Thursday, September 29, 2011

#LFMF VMware datastores are case sensitive!

Working in a Microsoft world with only brief forays into Unix and Apple server technologies, I tend to forget some lessons from those alternatives :-)

So, today when working on some PowerShell scripts to copy datastore folders around for backup purposes I was a bit stumped by a copy failing as no object was found. The essential components of the script are:

Add-PSSnapin VMware.VimAutomation.Core

Connect-VIServer -Server FQDN of server or vCentre -Protocol https
$datastore = Get-Datastore Test
New-PSDrive -Location $datastore -Name TT -PSProvider VimDatastore -Root '\'
Copy-DatastoreItem 'TT:\sage\*' 'J:\esx\test\sage'
start-vm -vm 'Sage'

The Add-PSSnapin puts the VMware supplied PowerCLI snapins in place to manage ESX/vCentre architecture
Connect-VIServer does what it says on the tin
New-PSDrive creates a PowerShell drive mapping to the datastore in question so that it can be maipulated., and the Copy-DatastoreItem with those parameters copies the entire folder over (you can recurse through folders and so on if you wish, this is a simple copy)
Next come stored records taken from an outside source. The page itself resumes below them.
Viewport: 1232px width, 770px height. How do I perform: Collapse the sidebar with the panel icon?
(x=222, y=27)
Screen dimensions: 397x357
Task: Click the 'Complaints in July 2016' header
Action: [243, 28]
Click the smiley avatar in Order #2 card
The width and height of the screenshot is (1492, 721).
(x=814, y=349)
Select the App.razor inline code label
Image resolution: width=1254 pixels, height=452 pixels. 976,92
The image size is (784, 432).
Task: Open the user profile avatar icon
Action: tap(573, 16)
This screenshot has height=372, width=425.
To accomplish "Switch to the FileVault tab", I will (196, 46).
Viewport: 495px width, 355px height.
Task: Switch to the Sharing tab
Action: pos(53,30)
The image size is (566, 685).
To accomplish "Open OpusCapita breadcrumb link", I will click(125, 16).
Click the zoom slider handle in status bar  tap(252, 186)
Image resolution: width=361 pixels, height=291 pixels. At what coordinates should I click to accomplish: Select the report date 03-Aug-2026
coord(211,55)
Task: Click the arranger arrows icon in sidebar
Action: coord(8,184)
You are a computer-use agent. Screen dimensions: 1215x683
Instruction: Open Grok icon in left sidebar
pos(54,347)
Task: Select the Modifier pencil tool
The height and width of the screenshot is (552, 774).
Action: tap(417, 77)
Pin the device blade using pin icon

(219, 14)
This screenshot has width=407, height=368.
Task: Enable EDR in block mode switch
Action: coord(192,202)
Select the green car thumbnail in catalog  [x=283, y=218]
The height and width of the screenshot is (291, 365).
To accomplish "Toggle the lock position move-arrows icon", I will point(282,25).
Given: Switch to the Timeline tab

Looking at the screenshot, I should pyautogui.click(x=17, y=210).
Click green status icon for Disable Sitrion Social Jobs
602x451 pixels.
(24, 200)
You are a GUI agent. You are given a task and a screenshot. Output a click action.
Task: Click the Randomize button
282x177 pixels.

Can you see the mistake, no I couldn't either!

The script would fail on the copy-datastoreitem command and jump onto the start-vm. Now I know there should be error handling and all that stuff, but this was a quick 1-off to sort something out.

So I browsed teh data store through the vCentre interface, all was there, the target folders were there...

In the end the Unix issue of capitalisation rang a distant echo. The Sage folder on the datastore was precisely that "Sage" not "sage".

Quick edit, and all is running.

Phew!

'scuse the inappropriate word wraps in the code.